-- Text --
-=-=-
"Natürlich kann ein Land, das sich einer gewaltsamen Invasion erwehren muss, keine Wahlen abhalten. In Großbritannien gab es von 1935 bis 1945 auch keine Wahlen", so der frühere britische Premierminister Boris Johnson in einem Tweet. Tatsächlich fanden auf der Insel zwischen dem 14. November 1935 und dem 5. Juli 1945, kriegsbedingt keine Unterhaus-Wahlen statt. Unmittelbar nach dem Sieg über NS-Deutschland stellte sich Premierminister Winston Churchill dann den Wählern und verlor prompt seine politische Mehrheit.
-=-=-
Daten zum Zeigen auf Ziele:
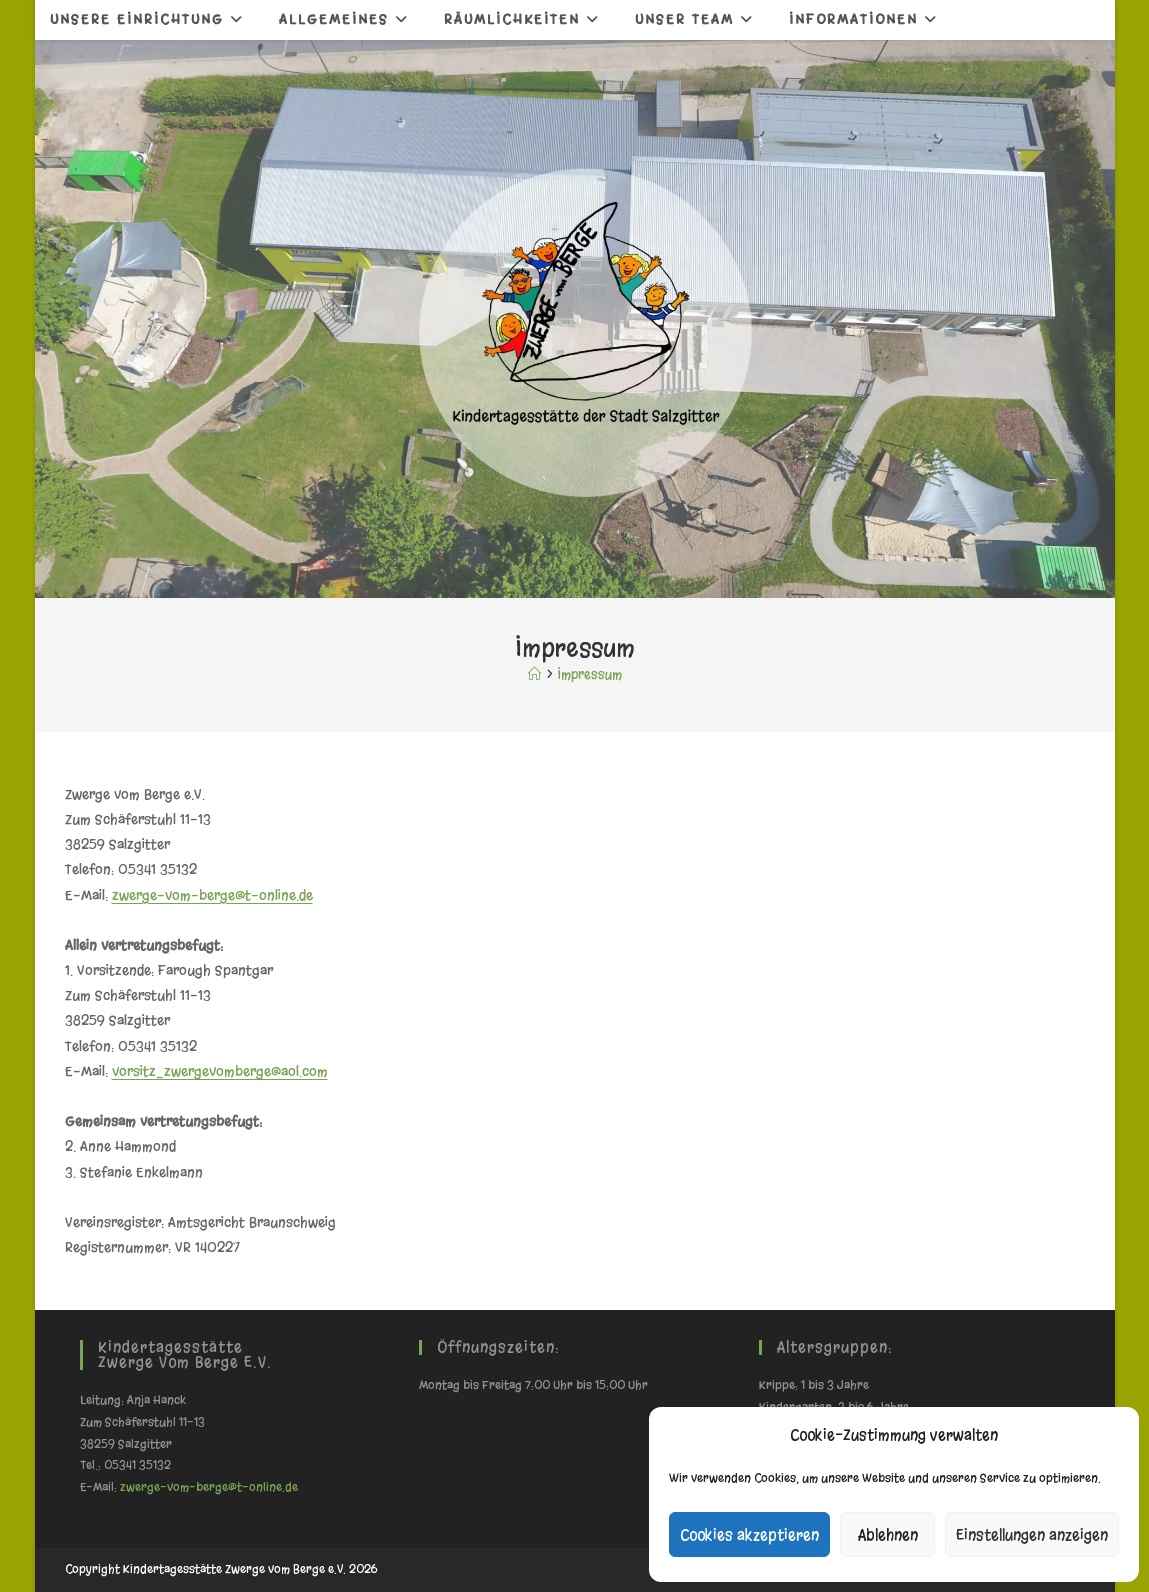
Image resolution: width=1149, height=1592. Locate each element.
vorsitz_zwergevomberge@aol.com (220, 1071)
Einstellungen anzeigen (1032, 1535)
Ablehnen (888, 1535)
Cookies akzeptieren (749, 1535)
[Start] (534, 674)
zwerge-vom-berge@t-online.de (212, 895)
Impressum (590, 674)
-=-=-
-- Zu erledigen --
1 - Zwischen welchen beiden Daten fanden laut dem Text in Großbritannien keine Unterhaus-Wahlen statt?
2 - Tausche in der Auflistung "Impressum" gegen "Kontakt" aus, und zwar in dem Teil, der mit der Zeile beginnt, die "Cookies akzeptieren (749, 1535)" enthält, und mit dem Ende der Auflistung schließt. Gib nur diesen Teil wieder, sonst unverändert.
Text und Auflistung sind zwei voneinander getrennte Materialien.

-- Ergebnisse je Aufgabe --
1 - Zwischen dem 14. November 1935 und dem 5. Juli 1945.

2 -
Cookies akzeptieren (749, 1535)
[Start] (534, 674)
zwerge-vom-berge@t-online.de (212, 895)
Kontakt (590, 674)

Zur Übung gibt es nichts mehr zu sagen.